Evidence on the safety and efficacy of percutaneous insertion of a cystic duct stent after cholecystostomy for acute calculous cholecystitis is inadequate in quality and quantity. But because patients would otherwise need permanent external drainage, the procedure can be considered for this condition, as long as special arrangements for clinical governance, consent, and audit or research are in place. Find out what special arrangements mean on the NICE interventional procedures guidance page.

1.2

Clinicians wanting to do percutaneous insertion of a cystic duct stent after cholecystostomy for acute calculous cholecystitis should:

  • Inform the clinical governance leads in their healthcare organisation.

  • Give patients (and their families and carers as appropriate) clear written information to support shared decision making, including NICE's information for the public.

  • Ensure that patients (and their families and carers as appropriate) understand the procedure's safety and efficacy, and any uncertainties about these.
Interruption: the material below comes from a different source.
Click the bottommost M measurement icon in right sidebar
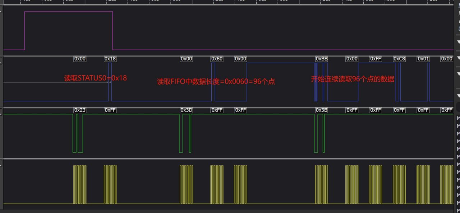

  • Audit and review clinical outcomes of all patients having the procedure. The main efficacy and safety outcomes identified in this guidance can be entered into NICE's interventional procedures outcomes audit tool (for use at local discretion).

  • Discuss the outcomes of the procedure during their annual appraisal to reflect, learn and improve.

1.3

Healthcare organisations should:

  • Ensure systems are in place that support clinicians to collect and report data on outcomes and safety for every patient having this procedure.

  • Regularly review data on outcomes and safety for this procedure.

1.4

Patient selection should be done by a multidisciplinary team.

1.5

This procedure should only be done in specialist centres by clinicians with specific training and experience in this procedure.

1.6

Further research should report details of patient selection, the procedure undertaken, the type of stent used and whether the patient is later able to have definitive surgery.